Wok Cooking Essentials
Wok cooking is intimidating, but it’s the most versatile and handy tool in your kitchen. It can braise, fry, sauté, and even make a handy smoker (I use one of my woks fitted with a small inset grate to tea smoke duck and squab all the time). Because of its unique shape, the wok requires some special cooking techniques and ideas.
Get a good one.
I have several. Remember for stir-frying, don’t use a wok bigger than 16 inches. Once it has food in it, you won’t be able to work very efficiently. I also have several thin carbon steel woks that I use exclusively for frying and smoking, all flat bottomed with long handles.
Never overfill the wok.
The food will not cook quickly enough.
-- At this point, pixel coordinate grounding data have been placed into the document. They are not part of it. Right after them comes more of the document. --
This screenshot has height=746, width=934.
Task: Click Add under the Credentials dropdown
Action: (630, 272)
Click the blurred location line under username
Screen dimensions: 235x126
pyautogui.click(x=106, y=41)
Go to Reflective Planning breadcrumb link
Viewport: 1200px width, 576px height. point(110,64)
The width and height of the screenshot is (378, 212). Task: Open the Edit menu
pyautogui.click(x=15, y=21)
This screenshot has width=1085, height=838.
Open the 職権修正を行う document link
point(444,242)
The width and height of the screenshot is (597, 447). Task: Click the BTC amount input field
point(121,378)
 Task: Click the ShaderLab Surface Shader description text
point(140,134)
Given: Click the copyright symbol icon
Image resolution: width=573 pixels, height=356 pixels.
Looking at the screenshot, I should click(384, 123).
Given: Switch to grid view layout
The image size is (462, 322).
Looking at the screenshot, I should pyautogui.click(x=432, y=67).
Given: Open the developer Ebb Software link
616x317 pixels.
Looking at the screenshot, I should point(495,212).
More importantly you need a spare cooking environment to bring out the “wok hei”—the signature smoky dragon’s breath flavor of good wok cookery.
Mis en place is everything.
Prepare all of your food ingredients before you begin cooking. Make sure they are organized at your work space and that you know what your moves are going to be. Separate the main ingredients from sauce ingredients and aromatics if that helps. The wok cooks very quickly at high heat levels, so you need to be at the wok at all times. Prep is crucial.
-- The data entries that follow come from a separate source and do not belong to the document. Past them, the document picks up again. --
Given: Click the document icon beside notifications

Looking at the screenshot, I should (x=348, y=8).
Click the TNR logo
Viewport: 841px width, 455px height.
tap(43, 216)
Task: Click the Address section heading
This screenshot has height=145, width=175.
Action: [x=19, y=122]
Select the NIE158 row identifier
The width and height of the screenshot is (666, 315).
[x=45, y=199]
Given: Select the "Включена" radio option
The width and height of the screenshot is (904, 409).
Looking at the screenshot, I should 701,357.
Pre-heat the wok before doing anything.
Even before you add oil to the wok, it should be preheated until it begins to smoke. A well-seasoned and properly cleaned wok will always have micro pores in the metal that hold some oil/food particulate—that’s a good thing. Your wok will talk to you by smoking and tell you when it’s ready, releasing the flavor stored in the wok before you add the oil. Once the oil is added, the pores will begin to close.
Use the right oil.
For wok cooking, use oils with a high smoke point and low polyunsaturated fat content. Grapeseed oil, peanut oil, etc… Sesame oil and olive oil will burn and taste bitter. Oils with high polyunsaturated fat contents like soybean oil will also turn your food texturally unpleasant.
Turn the heat up.
The key to cooking with a wok is lots of controlled, high heat levels. The heat must be very high so you hard-sear the food. I recommend burners of 15,000 BTU to reach the right temps. With heat that high you will be able to get the flavors and textures that can only come from a wok.
Gas burners are crucial.
Electrical elements don’t cut it. With a gas burner, the flame can be adjusted and the effect of dampering heat is immediate; that allows you better control over your wok so that the food does not burn. Lowering temps can also be attained by moving pan off the heating source as well, but gas is quicker on the uptick.